KANSAS CITY, Mo. – It’s one of Maria Ornelas’s favorite days of the year—dog walking day at Hospital Hill Park.
“Everybody just makes you feel welcome here,” said Ornelas, who often chooses a collies for her companion but really any dog will do. Her mom says it’s one of her daughter’s favorite hobbies to walk in the company of a four-legged friend.
“She loves it. She loves dogs,” said Jeanette Ornelas.
But not long ago, simply walking at all was painful for Maria Ornelas.
“I used to limp a lot, I have Blount’s Disease and I couldn’t really do anything because I had surgery three or four times,” she said.
Ornelas was chosen for this Children’s Mercy Hospital study, which allows kids with orthopedic issues to walk with dogs and their volunteer handlers for several weeks in an effort to get them moving again despite their injuries or illnesses.
“They’re committed to it, they come, they want to see the dogs, they come and they’re excited to see the dogs,” said Coley Vitztum, the head of the experiment at Children’s Mercy. She says what started off as a way to get kids more physically active turned into a lesson in courage.

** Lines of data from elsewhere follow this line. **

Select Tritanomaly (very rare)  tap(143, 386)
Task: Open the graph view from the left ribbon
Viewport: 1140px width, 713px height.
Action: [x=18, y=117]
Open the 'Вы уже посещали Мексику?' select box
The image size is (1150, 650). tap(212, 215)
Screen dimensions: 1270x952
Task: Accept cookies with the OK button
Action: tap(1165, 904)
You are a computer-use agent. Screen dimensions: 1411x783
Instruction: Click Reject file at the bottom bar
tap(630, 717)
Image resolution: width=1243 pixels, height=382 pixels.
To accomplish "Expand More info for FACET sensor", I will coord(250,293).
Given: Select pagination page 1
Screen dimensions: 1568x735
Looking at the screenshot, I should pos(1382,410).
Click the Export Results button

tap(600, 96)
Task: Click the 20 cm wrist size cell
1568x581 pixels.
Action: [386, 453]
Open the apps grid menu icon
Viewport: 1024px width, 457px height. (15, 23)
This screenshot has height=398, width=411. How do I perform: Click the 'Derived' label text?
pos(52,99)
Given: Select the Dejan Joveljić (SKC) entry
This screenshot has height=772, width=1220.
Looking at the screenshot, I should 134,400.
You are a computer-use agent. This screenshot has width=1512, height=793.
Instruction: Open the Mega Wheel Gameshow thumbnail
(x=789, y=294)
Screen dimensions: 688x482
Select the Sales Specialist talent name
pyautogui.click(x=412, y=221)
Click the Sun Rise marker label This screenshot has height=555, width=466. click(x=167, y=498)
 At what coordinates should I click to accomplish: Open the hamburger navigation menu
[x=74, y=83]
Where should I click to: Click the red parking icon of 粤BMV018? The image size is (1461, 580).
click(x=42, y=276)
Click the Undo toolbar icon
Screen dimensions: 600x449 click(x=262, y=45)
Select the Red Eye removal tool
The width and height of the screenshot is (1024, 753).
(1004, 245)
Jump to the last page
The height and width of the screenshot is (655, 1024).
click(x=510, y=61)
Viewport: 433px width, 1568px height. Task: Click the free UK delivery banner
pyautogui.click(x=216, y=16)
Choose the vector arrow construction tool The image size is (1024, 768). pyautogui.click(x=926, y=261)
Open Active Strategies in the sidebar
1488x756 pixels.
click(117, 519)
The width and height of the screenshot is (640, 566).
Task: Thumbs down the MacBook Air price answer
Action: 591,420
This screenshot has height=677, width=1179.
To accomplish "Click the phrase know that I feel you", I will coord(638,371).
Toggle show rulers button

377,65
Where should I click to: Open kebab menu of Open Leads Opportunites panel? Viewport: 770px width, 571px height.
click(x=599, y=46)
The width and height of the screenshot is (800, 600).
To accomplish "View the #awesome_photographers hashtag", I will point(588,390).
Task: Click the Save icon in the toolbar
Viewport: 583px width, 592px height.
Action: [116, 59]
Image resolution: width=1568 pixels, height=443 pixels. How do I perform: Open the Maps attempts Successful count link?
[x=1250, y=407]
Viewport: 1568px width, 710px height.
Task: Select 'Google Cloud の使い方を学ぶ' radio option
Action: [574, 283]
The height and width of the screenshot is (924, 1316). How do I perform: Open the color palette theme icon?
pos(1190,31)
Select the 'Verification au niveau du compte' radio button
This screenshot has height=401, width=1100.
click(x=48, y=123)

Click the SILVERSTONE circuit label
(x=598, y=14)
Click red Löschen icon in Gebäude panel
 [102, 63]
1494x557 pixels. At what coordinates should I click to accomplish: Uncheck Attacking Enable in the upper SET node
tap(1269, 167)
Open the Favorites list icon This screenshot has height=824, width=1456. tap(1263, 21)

“I also think they get a lot of confidence. It teaches them that there’s something they can do, that they’re very good at, and that the dogs like them too, so it’s a win-win for them,” said Vitztum.
Maria Ornelas says she’s not as timid as she was a few weeks ago, and when it comes to learning how to walk without a limp she knows the dogs don’t care.
“They always know people by heart,” Ornelas said.
And that unconditional support has her walking tall again.